Longer term, we'll definitely need some kind of long-term storage though. Perhaps synthetic fuel driven by overcapacity renewables during peak generation times might be an option here?

  • > we could probably get to (pulling numbers out of thin air) 95% renewable generation or something that way.

    No, and it's the problem with pulling numbers out of thin air.

    I wrote on that topic a few years ago with a simulation being done on real data from RTE (French electricity transport network) if you're interested[1] you can even play with the LibreOffice spreadsheet[2] by yourself if you like. (Caveat: everything is in French).

    And keep in mind that France is actually favored compared to many other countries when it comes to wind stability because it has three wind regions with different dynamics (even though they aren't entirely independent either).

    [1]: https://bourrasque.info/articles/20180116-moulins-%C3%A0-ven...

    [2]: https://bourrasque.info/images/20180116-moulins-%C3%A0-vent/...

  • > gas backup for such scenarios (which are relatively rare, and during which renewables will still operate at some non-100% fraction of the required energy)

    Now you have built two energy systems and one of them has to be on standby and ready to be used only rarely. Cross your fingers and hope everything still works. You also have to maintain long term storage of gas, staff that knows how everything operates, etc.

    • > Now you have built two energy systems and one of them has to be on standby and ready to be used only rarely. Cross your fingers and hope everything still works. You also have to maintain long term storage of gas, staff that knows how everything operates, etc.
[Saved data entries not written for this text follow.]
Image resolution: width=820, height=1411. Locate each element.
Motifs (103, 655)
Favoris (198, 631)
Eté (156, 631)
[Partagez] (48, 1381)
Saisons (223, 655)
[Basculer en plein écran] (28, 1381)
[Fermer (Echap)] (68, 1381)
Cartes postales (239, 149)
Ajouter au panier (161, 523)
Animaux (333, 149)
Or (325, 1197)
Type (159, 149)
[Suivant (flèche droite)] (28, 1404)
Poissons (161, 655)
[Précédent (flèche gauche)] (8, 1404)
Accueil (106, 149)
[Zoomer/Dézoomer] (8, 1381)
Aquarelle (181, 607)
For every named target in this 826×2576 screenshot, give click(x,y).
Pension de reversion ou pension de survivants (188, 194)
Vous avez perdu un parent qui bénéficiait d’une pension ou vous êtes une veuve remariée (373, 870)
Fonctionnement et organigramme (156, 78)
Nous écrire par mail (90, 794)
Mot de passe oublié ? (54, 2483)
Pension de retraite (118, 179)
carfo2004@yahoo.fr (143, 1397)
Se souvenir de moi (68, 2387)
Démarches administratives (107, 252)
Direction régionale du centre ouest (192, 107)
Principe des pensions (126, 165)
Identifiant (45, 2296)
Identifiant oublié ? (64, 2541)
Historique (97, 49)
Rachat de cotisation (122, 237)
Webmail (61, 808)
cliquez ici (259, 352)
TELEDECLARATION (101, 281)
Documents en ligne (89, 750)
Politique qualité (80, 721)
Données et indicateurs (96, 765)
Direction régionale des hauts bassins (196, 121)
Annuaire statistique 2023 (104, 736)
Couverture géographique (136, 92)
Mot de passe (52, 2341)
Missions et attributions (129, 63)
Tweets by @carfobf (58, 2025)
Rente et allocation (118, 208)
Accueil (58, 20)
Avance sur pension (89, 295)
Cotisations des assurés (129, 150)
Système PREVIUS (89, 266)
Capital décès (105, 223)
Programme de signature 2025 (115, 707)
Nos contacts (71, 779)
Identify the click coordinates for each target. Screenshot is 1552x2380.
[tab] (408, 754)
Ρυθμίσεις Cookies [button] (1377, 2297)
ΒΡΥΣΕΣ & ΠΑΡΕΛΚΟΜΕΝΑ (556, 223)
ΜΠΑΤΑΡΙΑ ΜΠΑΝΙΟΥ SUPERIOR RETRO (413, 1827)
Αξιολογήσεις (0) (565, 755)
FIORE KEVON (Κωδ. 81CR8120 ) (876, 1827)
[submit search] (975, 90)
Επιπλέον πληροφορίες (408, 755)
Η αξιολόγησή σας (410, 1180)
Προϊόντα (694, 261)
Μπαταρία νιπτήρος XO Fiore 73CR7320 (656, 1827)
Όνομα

      Well yes, except that the backup system happens to be already built. There's definitely a maintenance cost associated with this, and long-term (beyond the lifetime of existing stations) this wouldn't make any sense. But in the short-term the costs associated with this are relatively low.

      2 replies →

Germany can do it with a combination of wind, solar, batteries, and hydrogen.

The green hydrogen is crucial, to deal with Dunkelflauten and to some extent seasonality. Germany has ample salt formations for cheap hydrogen storage. At the site I linked elsewhere in these comments, the solution for 24/7 power from RE is nearly doubled in Germany if green hydrogen is omitted.

Germany is suffering now from the decision to pay for the 2009-2012 solar builds using long term high rates. When that ends (2032?) the costs should come down a lot. Building out solar now should be much less expensive.

We don't know if 10x will be prohibitively expensive going forward. It can also enable new kinds of uses of electricity we don't have today, offsetting the cost of build-out.

  • I never said it will be 10x more expensive: if the unit cost is twice as low, then having a 10x overcapacity is “only” 5x more expensive, but that's still too expensive.